══ Data excerpts ══

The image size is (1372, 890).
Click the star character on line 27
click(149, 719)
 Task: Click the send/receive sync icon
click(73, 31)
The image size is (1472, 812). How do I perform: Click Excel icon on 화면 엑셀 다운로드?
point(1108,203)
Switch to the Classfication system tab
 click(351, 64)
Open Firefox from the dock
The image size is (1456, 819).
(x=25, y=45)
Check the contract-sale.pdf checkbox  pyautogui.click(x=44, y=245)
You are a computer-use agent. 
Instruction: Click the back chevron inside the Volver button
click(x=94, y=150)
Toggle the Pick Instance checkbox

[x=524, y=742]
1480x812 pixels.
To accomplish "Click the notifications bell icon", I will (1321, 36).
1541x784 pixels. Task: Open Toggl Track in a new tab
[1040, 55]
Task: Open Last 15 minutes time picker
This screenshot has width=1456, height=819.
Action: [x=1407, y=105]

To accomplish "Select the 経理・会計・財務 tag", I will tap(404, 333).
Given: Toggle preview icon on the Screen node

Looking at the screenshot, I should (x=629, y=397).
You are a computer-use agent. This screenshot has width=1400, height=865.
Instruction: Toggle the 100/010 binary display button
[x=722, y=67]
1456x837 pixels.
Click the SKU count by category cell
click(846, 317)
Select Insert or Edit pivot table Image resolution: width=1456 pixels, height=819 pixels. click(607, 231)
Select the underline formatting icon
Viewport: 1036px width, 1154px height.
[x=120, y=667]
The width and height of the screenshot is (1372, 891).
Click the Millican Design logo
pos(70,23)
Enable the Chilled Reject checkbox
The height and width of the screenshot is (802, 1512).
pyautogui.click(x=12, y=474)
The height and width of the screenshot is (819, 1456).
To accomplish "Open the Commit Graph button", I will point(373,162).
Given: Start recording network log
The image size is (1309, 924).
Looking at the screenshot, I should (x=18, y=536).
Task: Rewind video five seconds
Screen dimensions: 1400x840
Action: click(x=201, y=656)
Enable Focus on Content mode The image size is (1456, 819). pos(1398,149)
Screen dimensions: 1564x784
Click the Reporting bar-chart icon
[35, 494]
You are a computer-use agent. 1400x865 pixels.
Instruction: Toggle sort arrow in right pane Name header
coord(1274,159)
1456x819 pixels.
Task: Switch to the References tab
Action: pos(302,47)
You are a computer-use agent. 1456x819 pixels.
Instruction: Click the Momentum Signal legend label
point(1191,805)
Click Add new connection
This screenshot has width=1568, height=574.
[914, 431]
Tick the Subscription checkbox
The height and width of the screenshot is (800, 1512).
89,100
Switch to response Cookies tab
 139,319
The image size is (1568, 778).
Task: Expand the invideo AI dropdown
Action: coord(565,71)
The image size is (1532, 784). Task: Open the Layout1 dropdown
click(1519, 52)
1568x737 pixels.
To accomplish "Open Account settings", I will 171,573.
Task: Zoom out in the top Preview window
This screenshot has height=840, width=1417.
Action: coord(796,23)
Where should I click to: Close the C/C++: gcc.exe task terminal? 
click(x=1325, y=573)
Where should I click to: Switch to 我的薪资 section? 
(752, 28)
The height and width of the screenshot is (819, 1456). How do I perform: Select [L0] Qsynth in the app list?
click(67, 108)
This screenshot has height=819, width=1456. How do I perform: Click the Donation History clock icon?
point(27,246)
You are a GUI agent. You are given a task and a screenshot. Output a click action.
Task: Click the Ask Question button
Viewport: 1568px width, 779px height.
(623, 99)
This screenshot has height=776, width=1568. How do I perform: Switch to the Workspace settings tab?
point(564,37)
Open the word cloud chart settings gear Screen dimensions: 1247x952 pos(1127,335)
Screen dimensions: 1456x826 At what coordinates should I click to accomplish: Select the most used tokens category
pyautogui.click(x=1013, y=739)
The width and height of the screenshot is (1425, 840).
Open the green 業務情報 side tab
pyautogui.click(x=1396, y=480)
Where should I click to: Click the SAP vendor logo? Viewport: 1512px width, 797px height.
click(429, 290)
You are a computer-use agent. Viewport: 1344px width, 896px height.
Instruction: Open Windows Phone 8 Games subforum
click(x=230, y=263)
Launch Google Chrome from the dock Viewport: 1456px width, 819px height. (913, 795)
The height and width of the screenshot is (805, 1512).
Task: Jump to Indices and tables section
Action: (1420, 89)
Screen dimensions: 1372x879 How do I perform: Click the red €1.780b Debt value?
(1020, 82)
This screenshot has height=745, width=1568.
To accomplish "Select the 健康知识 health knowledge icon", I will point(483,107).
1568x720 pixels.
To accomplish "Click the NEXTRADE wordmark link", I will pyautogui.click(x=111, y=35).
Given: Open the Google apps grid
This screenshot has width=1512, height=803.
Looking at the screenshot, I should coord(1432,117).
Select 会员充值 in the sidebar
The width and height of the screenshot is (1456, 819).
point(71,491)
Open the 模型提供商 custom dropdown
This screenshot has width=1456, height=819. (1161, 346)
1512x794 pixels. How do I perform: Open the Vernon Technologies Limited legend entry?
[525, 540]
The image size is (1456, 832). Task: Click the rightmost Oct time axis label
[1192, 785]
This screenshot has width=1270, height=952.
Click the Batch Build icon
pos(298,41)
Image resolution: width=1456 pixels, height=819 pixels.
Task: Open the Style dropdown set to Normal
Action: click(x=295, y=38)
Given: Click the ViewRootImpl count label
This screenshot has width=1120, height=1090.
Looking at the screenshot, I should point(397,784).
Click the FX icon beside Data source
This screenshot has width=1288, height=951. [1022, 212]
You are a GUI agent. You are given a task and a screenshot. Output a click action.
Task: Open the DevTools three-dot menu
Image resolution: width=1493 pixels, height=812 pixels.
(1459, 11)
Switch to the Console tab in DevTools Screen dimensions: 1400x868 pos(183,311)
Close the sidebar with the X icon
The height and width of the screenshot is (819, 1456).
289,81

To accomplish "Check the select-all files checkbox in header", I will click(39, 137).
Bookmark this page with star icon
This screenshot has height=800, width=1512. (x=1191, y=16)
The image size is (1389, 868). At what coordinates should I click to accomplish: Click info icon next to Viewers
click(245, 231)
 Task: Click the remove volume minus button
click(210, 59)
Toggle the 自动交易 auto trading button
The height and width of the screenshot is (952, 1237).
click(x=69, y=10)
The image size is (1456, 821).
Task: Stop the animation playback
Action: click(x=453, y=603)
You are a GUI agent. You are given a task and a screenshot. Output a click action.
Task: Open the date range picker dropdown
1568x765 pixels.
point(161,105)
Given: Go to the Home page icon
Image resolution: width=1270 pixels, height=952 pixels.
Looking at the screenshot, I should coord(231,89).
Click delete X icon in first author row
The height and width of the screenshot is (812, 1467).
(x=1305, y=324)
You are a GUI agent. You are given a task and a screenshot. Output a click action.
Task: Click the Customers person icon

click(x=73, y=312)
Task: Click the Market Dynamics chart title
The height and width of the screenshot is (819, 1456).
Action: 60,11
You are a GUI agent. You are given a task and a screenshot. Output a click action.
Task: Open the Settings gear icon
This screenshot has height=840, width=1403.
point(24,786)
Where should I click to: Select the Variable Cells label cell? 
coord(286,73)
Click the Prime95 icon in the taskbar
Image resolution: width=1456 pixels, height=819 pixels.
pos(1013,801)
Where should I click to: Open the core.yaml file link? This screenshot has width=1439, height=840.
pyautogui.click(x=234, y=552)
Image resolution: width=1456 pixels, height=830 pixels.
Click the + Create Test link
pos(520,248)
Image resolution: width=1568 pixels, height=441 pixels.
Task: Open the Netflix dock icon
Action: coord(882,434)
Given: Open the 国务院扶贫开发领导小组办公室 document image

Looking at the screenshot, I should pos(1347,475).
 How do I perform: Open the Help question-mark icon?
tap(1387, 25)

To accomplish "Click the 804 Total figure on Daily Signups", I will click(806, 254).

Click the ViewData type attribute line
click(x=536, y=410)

═══

#### [Task statement]
Repeat the material exactly, please, so that each line matches its source.

#### [Response]
The image size is (1372, 890).
Click the star character on line 27
click(149, 719)
 Task: Click the send/receive sync icon
click(73, 31)
The image size is (1472, 812). How do I perform: Click Excel icon on 화면 엑셀 다운로드?
point(1108,203)
Switch to the Classfication system tab
 click(351, 64)
Open Firefox from the dock
The image size is (1456, 819).
(x=25, y=45)
Check the contract-sale.pdf checkbox  pyautogui.click(x=44, y=245)
You are a computer-use agent. 
Instruction: Click the back chevron inside the Volver button
click(x=94, y=150)
Toggle the Pick Instance checkbox

[x=524, y=742]
1480x812 pixels.
To accomplish "Click the notifications bell icon", I will (1321, 36).
1541x784 pixels. Task: Open Toggl Track in a new tab
[1040, 55]
Task: Open Last 15 minutes time picker
This screenshot has width=1456, height=819.
Action: [x=1407, y=105]

To accomplish "Select the 経理・会計・財務 tag", I will tap(404, 333).
Given: Toggle preview icon on the Screen node

Looking at the screenshot, I should (x=629, y=397).
You are a computer-use agent. This screenshot has width=1400, height=865.
Instruction: Toggle the 100/010 binary display button
[x=722, y=67]
1456x837 pixels.
Click the SKU count by category cell
click(846, 317)
Select Insert or Edit pivot table Image resolution: width=1456 pixels, height=819 pixels. click(607, 231)
Select the underline formatting icon
Viewport: 1036px width, 1154px height.
[x=120, y=667]
The width and height of the screenshot is (1372, 891).
Click the Millican Design logo
pos(70,23)
Enable the Chilled Reject checkbox
The height and width of the screenshot is (802, 1512).
pyautogui.click(x=12, y=474)
The height and width of the screenshot is (819, 1456).
To accomplish "Open the Commit Graph button", I will point(373,162).
Given: Start recording network log
The image size is (1309, 924).
Looking at the screenshot, I should (x=18, y=536).
Task: Rewind video five seconds
Screen dimensions: 1400x840
Action: click(x=201, y=656)
Enable Focus on Content mode The image size is (1456, 819). pos(1398,149)
Screen dimensions: 1564x784
Click the Reporting bar-chart icon
[35, 494]
You are a computer-use agent. 1400x865 pixels.
Instruction: Toggle sort arrow in right pane Name header
coord(1274,159)
1456x819 pixels.
Task: Switch to the References tab
Action: pos(302,47)
You are a computer-use agent. 1456x819 pixels.
Instruction: Click the Momentum Signal legend label
point(1191,805)
Click Add new connection
This screenshot has width=1568, height=574.
[914, 431]
Tick the Subscription checkbox
The height and width of the screenshot is (800, 1512).
89,100
Switch to response Cookies tab
 139,319
The image size is (1568, 778).
Task: Expand the invideo AI dropdown
Action: coord(565,71)
The image size is (1532, 784). Task: Open the Layout1 dropdown
click(1519, 52)
1568x737 pixels.
To accomplish "Open Account settings", I will 171,573.
Task: Zoom out in the top Preview window
This screenshot has height=840, width=1417.
Action: coord(796,23)
Where should I click to: Close the C/C++: gcc.exe task terminal? 
click(x=1325, y=573)
Where should I click to: Switch to 我的薪资 section? 
(752, 28)
The height and width of the screenshot is (819, 1456). How do I perform: Select [L0] Qsynth in the app list?
click(67, 108)
This screenshot has height=819, width=1456. How do I perform: Click the Donation History clock icon?
point(27,246)
You are a GUI agent. You are given a task and a screenshot. Output a click action.
Task: Click the Ask Question button
Viewport: 1568px width, 779px height.
(623, 99)
This screenshot has height=776, width=1568. How do I perform: Switch to the Workspace settings tab?
point(564,37)
Open the word cloud chart settings gear Screen dimensions: 1247x952 pos(1127,335)
Screen dimensions: 1456x826 At what coordinates should I click to accomplish: Select the most used tokens category
pyautogui.click(x=1013, y=739)
The width and height of the screenshot is (1425, 840).
Open the green 業務情報 side tab
pyautogui.click(x=1396, y=480)
Where should I click to: Click the SAP vendor logo? Viewport: 1512px width, 797px height.
click(429, 290)
You are a computer-use agent. Viewport: 1344px width, 896px height.
Instruction: Open Windows Phone 8 Games subforum
click(x=230, y=263)
Launch Google Chrome from the dock Viewport: 1456px width, 819px height. (913, 795)
The height and width of the screenshot is (805, 1512).
Task: Jump to Indices and tables section
Action: (1420, 89)
Screen dimensions: 1372x879 How do I perform: Click the red €1.780b Debt value?
(1020, 82)
This screenshot has height=745, width=1568.
To accomplish "Select the 健康知识 health knowledge icon", I will point(483,107).
1568x720 pixels.
To accomplish "Click the NEXTRADE wordmark link", I will pyautogui.click(x=111, y=35).
Given: Open the Google apps grid
This screenshot has width=1512, height=803.
Looking at the screenshot, I should coord(1432,117).
Select 会员充值 in the sidebar
The width and height of the screenshot is (1456, 819).
point(71,491)
Open the 模型提供商 custom dropdown
This screenshot has width=1456, height=819. (1161, 346)
1512x794 pixels. How do I perform: Open the Vernon Technologies Limited legend entry?
[525, 540]
The image size is (1456, 832). Task: Click the rightmost Oct time axis label
[1192, 785]
This screenshot has width=1270, height=952.
Click the Batch Build icon
pos(298,41)
Image resolution: width=1456 pixels, height=819 pixels.
Task: Open the Style dropdown set to Normal
Action: click(x=295, y=38)
Given: Click the ViewRootImpl count label
This screenshot has width=1120, height=1090.
Looking at the screenshot, I should point(397,784).
Click the FX icon beside Data source
This screenshot has width=1288, height=951. [1022, 212]
You are a GUI agent. You are given a task and a screenshot. Output a click action.
Task: Open the DevTools three-dot menu
Image resolution: width=1493 pixels, height=812 pixels.
(1459, 11)
Switch to the Console tab in DevTools Screen dimensions: 1400x868 pos(183,311)
Close the sidebar with the X icon
The height and width of the screenshot is (819, 1456).
289,81

To accomplish "Check the select-all files checkbox in header", I will click(39, 137).
Bookmark this page with star icon
This screenshot has height=800, width=1512. (x=1191, y=16)
The image size is (1389, 868). At what coordinates should I click to accomplish: Click info icon next to Viewers
click(245, 231)
 Task: Click the remove volume minus button
click(210, 59)
Toggle the 自动交易 auto trading button
The height and width of the screenshot is (952, 1237).
click(x=69, y=10)
The image size is (1456, 821).
Task: Stop the animation playback
Action: click(x=453, y=603)
You are a GUI agent. You are given a task and a screenshot. Output a click action.
Task: Open the date range picker dropdown
1568x765 pixels.
point(161,105)
Given: Go to the Home page icon
Image resolution: width=1270 pixels, height=952 pixels.
Looking at the screenshot, I should coord(231,89).
Click delete X icon in first author row
The height and width of the screenshot is (812, 1467).
(x=1305, y=324)
You are a GUI agent. You are given a task and a screenshot. Output a click action.
Task: Click the Customers person icon

click(x=73, y=312)
Task: Click the Market Dynamics chart title
The height and width of the screenshot is (819, 1456).
Action: 60,11
You are a GUI agent. You are given a task and a screenshot. Output a click action.
Task: Open the Settings gear icon
This screenshot has height=840, width=1403.
point(24,786)
Where should I click to: Select the Variable Cells label cell? 
coord(286,73)
Click the Prime95 icon in the taskbar
Image resolution: width=1456 pixels, height=819 pixels.
pos(1013,801)
Where should I click to: Open the core.yaml file link? This screenshot has width=1439, height=840.
pyautogui.click(x=234, y=552)
Image resolution: width=1456 pixels, height=830 pixels.
Click the + Create Test link
pos(520,248)
Image resolution: width=1568 pixels, height=441 pixels.
Task: Open the Netflix dock icon
Action: coord(882,434)
Given: Open the 国务院扶贫开发领导小组办公室 document image

Looking at the screenshot, I should pos(1347,475).
 How do I perform: Open the Help question-mark icon?
tap(1387, 25)

To accomplish "Click the 804 Total figure on Daily Signups", I will click(806, 254).

Click the ViewData type attribute line
click(x=536, y=410)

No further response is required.